It was the exact moment I looked at the TV and saw the news report as I was getting ready to go into school. I hadn’t been feeling well and was heading in for half-a-day. It hadn’t clicked what was happening as my father received a phone call from his friend about what was happening.
When I arrived at school, the hallways were quiet. As I passed each doorway, the TVs were on and the lights were out. Each classroom had been watching the news of this unbelievable day.
It still wasn’t clicking with me what this all meant, but I knew how off I felt from the moment I woke up and asked to stay home. I had separated my feelings from the reality and couldn’t understand why it wasn’t upsetting me like the rest of the teachers and other students. I just felt off in the oddest way. I couldn’t explain it and no one else seemed to be feeling the same way.
It slowly sunk in what was brought to our doorstep. The thing that happened in another town, another state, it wasn’t so far away anymore.
Today, it’s been 20 years and yet it feels like I was just walking into a quiet school as the people in my little world began feeling the shift in the air of the world outside.
The darkness on that day made two kinds of people bringing out the true nature of so many, good and ugly. Tragedy can do that. Tragedy can make you see the true colors of others and ourselves.

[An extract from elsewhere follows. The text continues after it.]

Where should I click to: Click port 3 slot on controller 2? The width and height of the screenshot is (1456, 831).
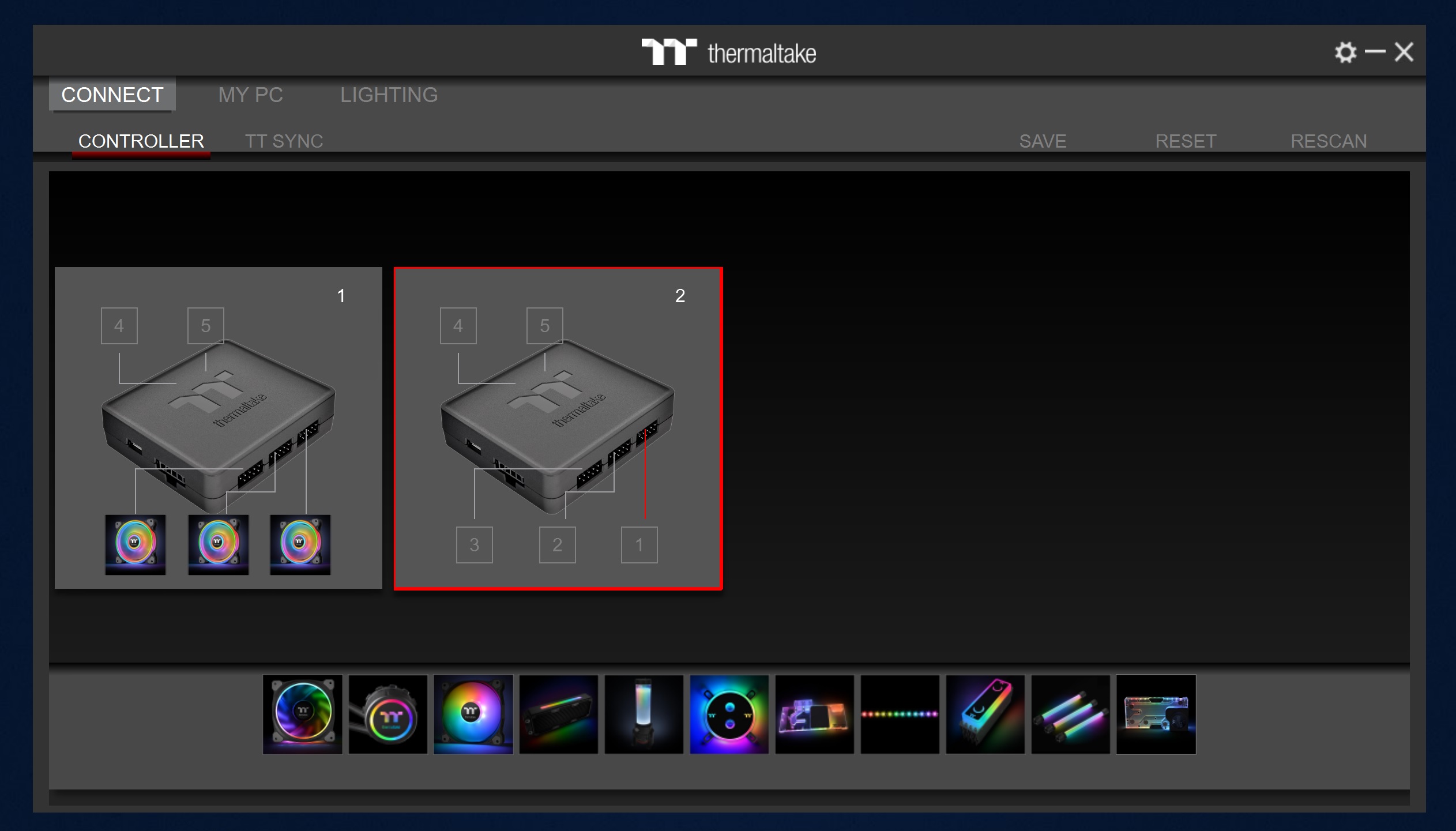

It’s not always black and white.
Sometimes what we are seeing is based on how we feel and how it’s awaken our own true colors. Honesty is important in these situations; honesty with ourselves and others. Are we looking through a dark pair of lenses full of hate and anger? Or are we seeing things for what they are?
I had to keep my mind leveled in this kind of situation. I had to remember how differently people are raised, how people are taught in a way I wasn’t.
People weren’t a fan of that kind of thought process.
I have found myself back in that mindset. I can’t allow hate in my heart. I can’t allow others to tell me how I’m supposed to feel right now. I can’t allow myself to hold onto the darkness.
I’m not going to let myself drown in quicksand. I’m done thrashing to get out.
Allowing shitty people to consume our lives can darken all corners and take away our existence.
Remember the good of others and the sacrifices people made. Remember the supportive people and the compassion. Remember those who didn’t have a chance to be more than that day.
Always remember the good that came out of that day. Always remember that we still have a chance to be more. Always remember to be better than those who choose to be shitty…choose to be the worse.